_Exercise prompt_: When the line with "Tap the Contatti section header" appears below, start repeating lines exactly, and keep going through the line with "is (900, 900)."; add nothing outside that span.

[Stored records]

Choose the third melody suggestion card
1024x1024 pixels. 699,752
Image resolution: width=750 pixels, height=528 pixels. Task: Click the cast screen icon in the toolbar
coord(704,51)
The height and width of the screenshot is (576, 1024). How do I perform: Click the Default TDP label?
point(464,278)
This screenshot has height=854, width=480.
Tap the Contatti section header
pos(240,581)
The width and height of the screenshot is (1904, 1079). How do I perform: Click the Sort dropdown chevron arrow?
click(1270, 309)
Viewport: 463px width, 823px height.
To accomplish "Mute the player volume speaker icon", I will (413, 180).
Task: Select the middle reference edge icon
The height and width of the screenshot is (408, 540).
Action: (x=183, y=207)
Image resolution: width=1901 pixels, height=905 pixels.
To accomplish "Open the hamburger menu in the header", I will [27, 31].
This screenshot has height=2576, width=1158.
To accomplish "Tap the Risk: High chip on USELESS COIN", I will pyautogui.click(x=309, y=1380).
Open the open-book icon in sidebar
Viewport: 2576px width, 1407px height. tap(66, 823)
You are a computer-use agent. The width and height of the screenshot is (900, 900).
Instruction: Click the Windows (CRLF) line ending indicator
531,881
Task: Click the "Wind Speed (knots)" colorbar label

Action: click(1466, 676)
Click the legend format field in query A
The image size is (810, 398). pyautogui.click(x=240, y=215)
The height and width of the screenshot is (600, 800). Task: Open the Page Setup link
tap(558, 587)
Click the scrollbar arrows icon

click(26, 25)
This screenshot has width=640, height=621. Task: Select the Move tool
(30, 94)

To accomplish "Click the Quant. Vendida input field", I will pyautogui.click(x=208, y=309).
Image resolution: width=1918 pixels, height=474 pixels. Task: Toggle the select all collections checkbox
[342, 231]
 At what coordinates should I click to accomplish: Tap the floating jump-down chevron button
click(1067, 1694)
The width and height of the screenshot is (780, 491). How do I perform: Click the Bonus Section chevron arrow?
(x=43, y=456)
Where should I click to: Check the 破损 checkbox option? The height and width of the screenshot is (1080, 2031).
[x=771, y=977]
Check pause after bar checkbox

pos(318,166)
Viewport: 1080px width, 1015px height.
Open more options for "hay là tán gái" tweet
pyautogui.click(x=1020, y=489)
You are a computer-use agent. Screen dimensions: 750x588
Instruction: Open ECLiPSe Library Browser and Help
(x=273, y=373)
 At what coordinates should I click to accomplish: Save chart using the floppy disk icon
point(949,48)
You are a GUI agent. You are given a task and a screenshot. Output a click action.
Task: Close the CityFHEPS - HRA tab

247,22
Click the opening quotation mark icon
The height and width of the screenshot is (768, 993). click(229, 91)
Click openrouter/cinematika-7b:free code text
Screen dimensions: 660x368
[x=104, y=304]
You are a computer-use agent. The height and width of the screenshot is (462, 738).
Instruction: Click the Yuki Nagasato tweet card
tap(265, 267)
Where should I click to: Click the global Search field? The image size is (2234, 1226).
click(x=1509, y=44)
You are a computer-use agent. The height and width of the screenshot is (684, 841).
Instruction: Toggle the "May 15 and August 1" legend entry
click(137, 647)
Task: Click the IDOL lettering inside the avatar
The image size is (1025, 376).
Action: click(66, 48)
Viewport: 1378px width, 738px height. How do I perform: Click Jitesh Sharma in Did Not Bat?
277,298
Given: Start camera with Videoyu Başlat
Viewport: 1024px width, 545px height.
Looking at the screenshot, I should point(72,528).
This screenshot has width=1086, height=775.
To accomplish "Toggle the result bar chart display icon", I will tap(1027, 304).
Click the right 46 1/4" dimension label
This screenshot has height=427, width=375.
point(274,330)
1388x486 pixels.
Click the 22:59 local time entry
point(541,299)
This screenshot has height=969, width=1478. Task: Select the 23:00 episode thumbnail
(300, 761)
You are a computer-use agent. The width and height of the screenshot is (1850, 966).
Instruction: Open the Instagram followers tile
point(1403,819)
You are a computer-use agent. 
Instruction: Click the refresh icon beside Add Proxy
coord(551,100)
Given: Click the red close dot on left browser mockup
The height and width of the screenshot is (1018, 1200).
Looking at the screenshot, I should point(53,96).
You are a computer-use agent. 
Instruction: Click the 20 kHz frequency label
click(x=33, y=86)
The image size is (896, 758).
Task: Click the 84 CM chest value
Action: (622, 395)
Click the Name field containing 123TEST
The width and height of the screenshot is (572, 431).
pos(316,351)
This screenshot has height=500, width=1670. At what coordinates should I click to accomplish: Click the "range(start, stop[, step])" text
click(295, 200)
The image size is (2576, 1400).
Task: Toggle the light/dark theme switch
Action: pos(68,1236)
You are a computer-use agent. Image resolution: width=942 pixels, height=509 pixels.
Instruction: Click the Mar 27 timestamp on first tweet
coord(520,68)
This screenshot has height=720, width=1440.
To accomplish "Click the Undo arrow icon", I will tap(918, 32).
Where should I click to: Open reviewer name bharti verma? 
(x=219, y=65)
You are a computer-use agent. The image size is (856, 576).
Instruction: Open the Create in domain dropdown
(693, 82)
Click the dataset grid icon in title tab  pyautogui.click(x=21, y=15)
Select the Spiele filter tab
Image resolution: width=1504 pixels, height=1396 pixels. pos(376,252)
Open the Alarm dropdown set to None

_Solution below_:
Tap the Contatti section header
pos(240,581)
The width and height of the screenshot is (1904, 1079). How do I perform: Click the Sort dropdown chevron arrow?
click(1270, 309)
Viewport: 463px width, 823px height.
To accomplish "Mute the player volume speaker icon", I will (413, 180).
Task: Select the middle reference edge icon
The height and width of the screenshot is (408, 540).
Action: (x=183, y=207)
Image resolution: width=1901 pixels, height=905 pixels.
To accomplish "Open the hamburger menu in the header", I will [27, 31].
This screenshot has height=2576, width=1158.
To accomplish "Tap the Risk: High chip on USELESS COIN", I will pyautogui.click(x=309, y=1380).
Open the open-book icon in sidebar
Viewport: 2576px width, 1407px height. tap(66, 823)
You are a computer-use agent. The width and height of the screenshot is (900, 900).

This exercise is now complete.